Modification complète de l’environnement des vaches, changement d’ambiance sanitaire, le retour des animaux à l’étable est un moment important dans la vie du troupeau laitier. Cette période peut entraîner divers stress qui fragilisent les animaux et les rendent plus sensibles aux maladies. De plus, dans de nombreux systèmes, cette période coïncide avec les débuts de lactations (vêlages d’octobre et novembre).
Par rapport aux pratiques d’il y a 20 ou 30 ans, il semble que la date du retour à l’étable se soit progressivement décalée vers la fin de l’année, essentiellement pour des raisons économiques. Les éleveurs tentent de profiter au maximum de l’herbe, fourrage économique par excellence. L’arrivée des premiers froids sévères, voire des chutes de neige comme cette semaine, conjuguée à la diminution de la photopériode, stoppe la pousse de l’herbe et marque la fin de la saison de pâturage.
L’importance de la litière
Si le troupeau doit parcourir un long chemin caillouteux ou une route, il est recommandé de renforcer la corne des onglons afin d’éviter les traumatismes : pédiluve à 2% de formol et 2% de sulfate de cuivre. La qualité du logement qui accueillera le troupeau mérite d’être préparée à l’avance par des mesures simples : nettoyage, paillage, aération… D’après les études conduites par l’Institut de l’élevage, un des principaux facteurs de risques des mammites dites « d’environnement » correspond au niveau de contaminations des litières par certains germes comme les coliformes et les streptocoques.
Un paillage insuffisant peut multiplier les risques de mammite par deux ou trois !
L’hygiène de couchage est donc un facteur clef de la qualité du lait, comme l’ont montré plusieurs études scientifiques.
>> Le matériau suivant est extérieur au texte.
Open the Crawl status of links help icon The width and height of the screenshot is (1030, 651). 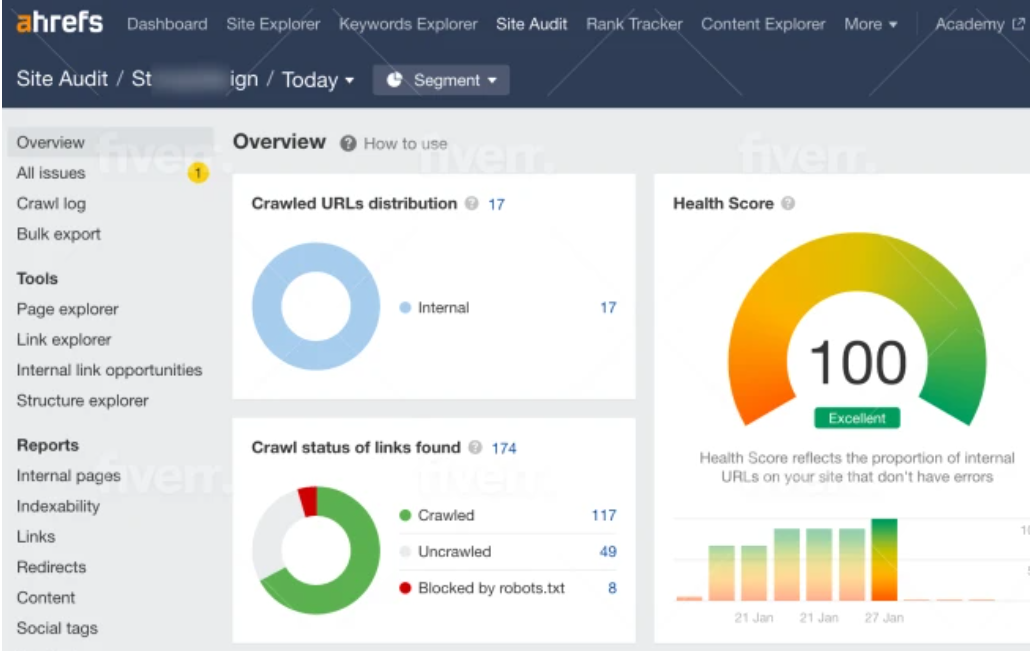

Il faudra donc utiliser de la paille de bonne qualité, pailler régulièrement et en quantité suffisante (6 kg de paille par jour et par vache).
Pour se multiplier, ces différentes bactéries ont besoin d’air, de températures optimales (37° à 40°C) et d’humidité. Ces conditions se retrouvent fréquemment dans les aires paillées des stabulations et sont favorisées par un paillage accru ou des durées d’accumulation des litières trop importantes. En théorie, pour contenir le niveau de contamination, il faut maintenir la température à des valeurs inférieures à 30°C en surface des litières, soit 40°C à 10 cm de profondeur.
Un simple thermomètre à sonde permet de mesurer ces données et d’optimiser ainsi les apports de paille et la fréquence du curage. Le saupoudrage avec du superphosphate permet également de réduire la charge bactérienne de la litière.
Transition alimentaire
Rentrée en étable rime aussi avec transition alimentaire. Dans de nombreux troupeaux laitiers, cette période coïncide aussi avec de nombreux débuts de la lactation, où les besoins des animaux sont maximaux, et leur capacité d’ingestion réduite. La campagne fourragère 2008, malgré quelques situations de stress hydrique localisées, a été globalement propice à la récolte de fourrages de qualité et en abondance. C’est une situation plutôt favorable pour les éleveurs au moment de la définition de la ration de base hivernale.
Malgré cela, la flore du rumen devra bien s’adapter, sous peine de dysfonctionnements métaboliques, à une ration à base de fourrages conservés (foin, ensilages…), relativement pauvres en eau par rapport à une l’alimentation herbagère de l’automne. Cette adaptation sera facilitée, si c’est possible, par une transition en douceur, avec des plages de pâturage dans les parcelles accessibles à la faveur des derniers beaux jours de l’automne, de manière à ne pas perturber brutalement la flore du rumen. Dans le cas contraire, la digestion serait moins efficace et les performances de production seraient affectées. De plus, les désordres métaboliques ont souvent des répercussions négatives sur la fertilité des animaux.